It's always an indelible experience for me as I watch some fellow physicians defend their actions, while others quickly admit to their mistakes or judgment lapses. No matter the circumstances, though, none of us ever want to hear the term "preventable death."
When that happens, it's an admission of failure and a breakdown of our entire medical system. In all my years of attending these meetings, I've only heard the term on a few rare occasions. Each time, it's caused the room to go stone silent.
Yet in Puerto Rico I have heard the term several times a day, every day, as local doctors, mayors and citizens worry that many of the most vulnerable citizens are at risk, mostly due to a failure of a timely, coordinated response by the authorities, both federal and territorial.
For want of insulin, blood pressure medications and antibiotics, things widely available at any neighborhood pharmacy in the US mainland, people in Puerto Rico will die -- are dying -- preventable deaths.
Puerto Rico was not a healthy island before the hurricanes devastated its infrastructure and lines of communication. Diabetes is rampant, and residents are older and poorer than on the mainland. Add an economic recession and a shortage of medical specialists, and you have the perfect storm. There may be 10s of thousands of hardy people who survived the hurricane and are now struggling to stay alive in its aftermath. They are teetering on the edge, with hardly any reserve.

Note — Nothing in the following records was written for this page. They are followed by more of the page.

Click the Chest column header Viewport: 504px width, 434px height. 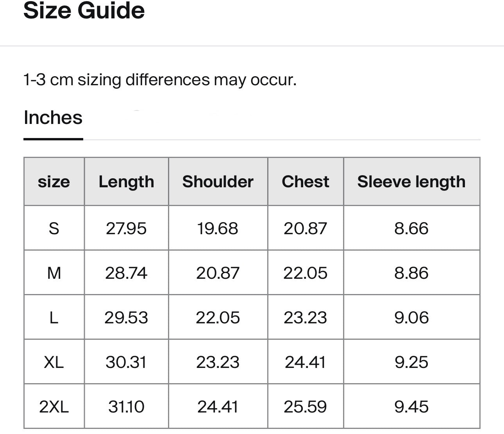tap(305, 182)
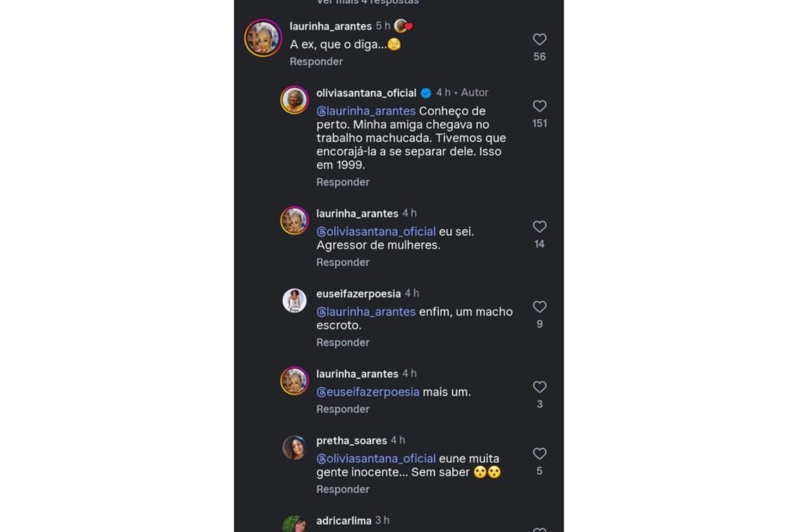Expand "Ver mais 4 respostas" at top
Image resolution: width=798 pixels, height=532 pixels.
(x=368, y=2)
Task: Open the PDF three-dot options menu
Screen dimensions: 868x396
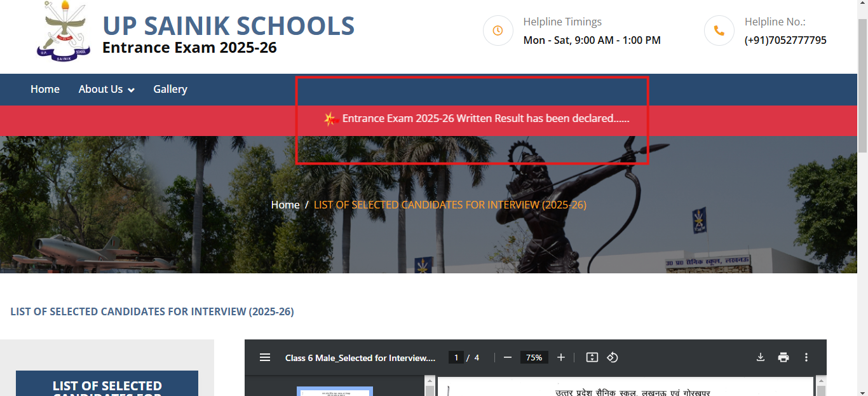Action: [x=806, y=357]
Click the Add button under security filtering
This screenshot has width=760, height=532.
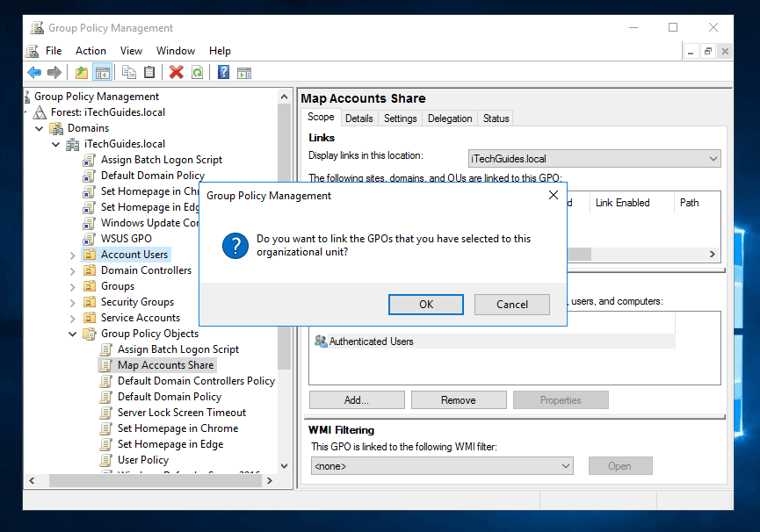coord(356,399)
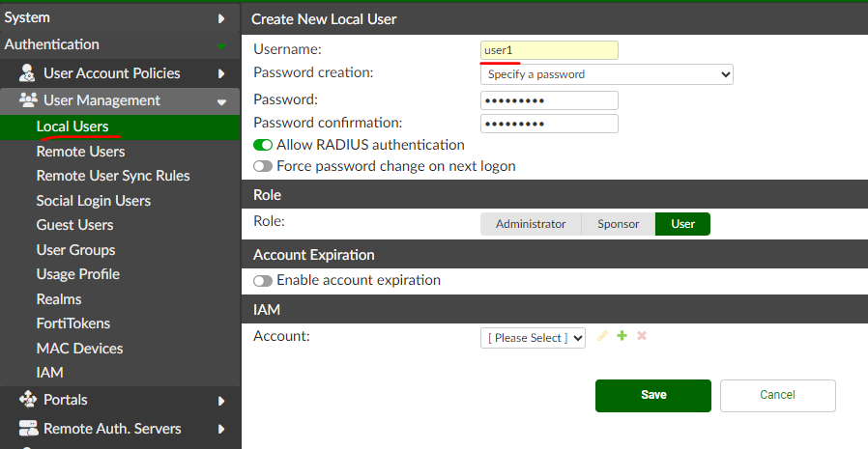Toggle Enable account expiration switch
868x449 pixels.
pyautogui.click(x=263, y=281)
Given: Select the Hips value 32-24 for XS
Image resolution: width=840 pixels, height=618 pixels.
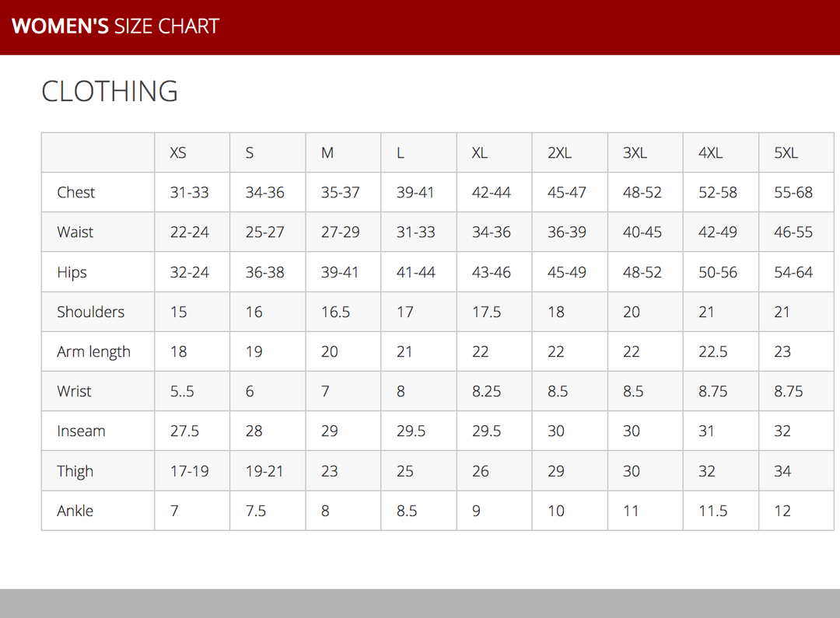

I don't think I will ever understand or accept meaningless suffering. As a doctor and a journalist who has worked in disaster zones for 15 years, it is one of the most frustrating things on which I report. As a human, it makes me question what we hold most important and dear.
A few days ago, 62-year-old Josefina Alvarez lay sweltering on a cot in a shelter not far from San Juan. It was suffocating in there. The humidity was so thick I could barely breathe. No food, and just a few bottles of water. I saw one filled with urine on a windowsill.
For 10 days before my visit, she had battled unstable blood sugars, progressively lower oxygenation to her lungs and an infection that now required IV antibiotics. She survived the hurricane but was now quickly deteriorating and at real risk of developing sepsis: an overwhelming body infection that could kill her. As I saw her laying on that cot full of tears, pleading for help, I found myself suddenly crying with her, physically hurting with her. And suddenly I could not help but imagine my own family -- my own mother, dignified and hardworking -- begging for a simple medication that could save her life.
You try it. Think of your own family in the horror of a situation like that. It will knock the wind out of you.
Luckily, we were able to help Josefina evacuate to a hospital, where she needed antibiotics and an operation to clear the infection that caused her to be so sick.
The very next day, I traveled to Barrio Melilla outside Loiza, again not far from San Juan, with a team of medical volunteers from Project Hope, an international non-governmental organization. There we found more of the hurricane's walking wounded.
People like Jobita Cumaquita, battling both cancer and diabetes, but more concerned with how her 22-year-old granddaughter, Estefani, will manage without her father. A couple of days before the storm hit, he went to the hospital for an elective visit to address his blood sugar. He had made similar visits many times before, Estefani said, and he had always come home healthy shortly after treatment. But in the immediate aftermath of Maria, when they went to check on him, they were shocked to discover that he had died days before.
In the chaos that has gripped Puerto Rico following the storm, the family has struggled to get details about the circumstances of his death -- a sadly common byproduct of everything the storm turned upside-down. But the routine nature of his visit has the family wondering: Was his death due to fallout from the storm? We may never know.
What we do know is there are thousands of Josefinas, Jobitas and Estefanis here in Puerto Rico. They are too bed-ridden to leave their homes, or lack gasoline, or the ability to communicate with the outside world. They are mourning the loss of a loved one, or at the very least lamenting the terrible damage to their homes, their livelihoods, their way of life.
These are the people we must help now, the people for whom we can make a huge difference as doctors, nurses, politicians, humans. We cannot take our attention off of what is happening here in Puerto Rico.
Know this. When you hear the death toll has increased from the current official number of 16, know that most every additional death need not have happened. They were preventable.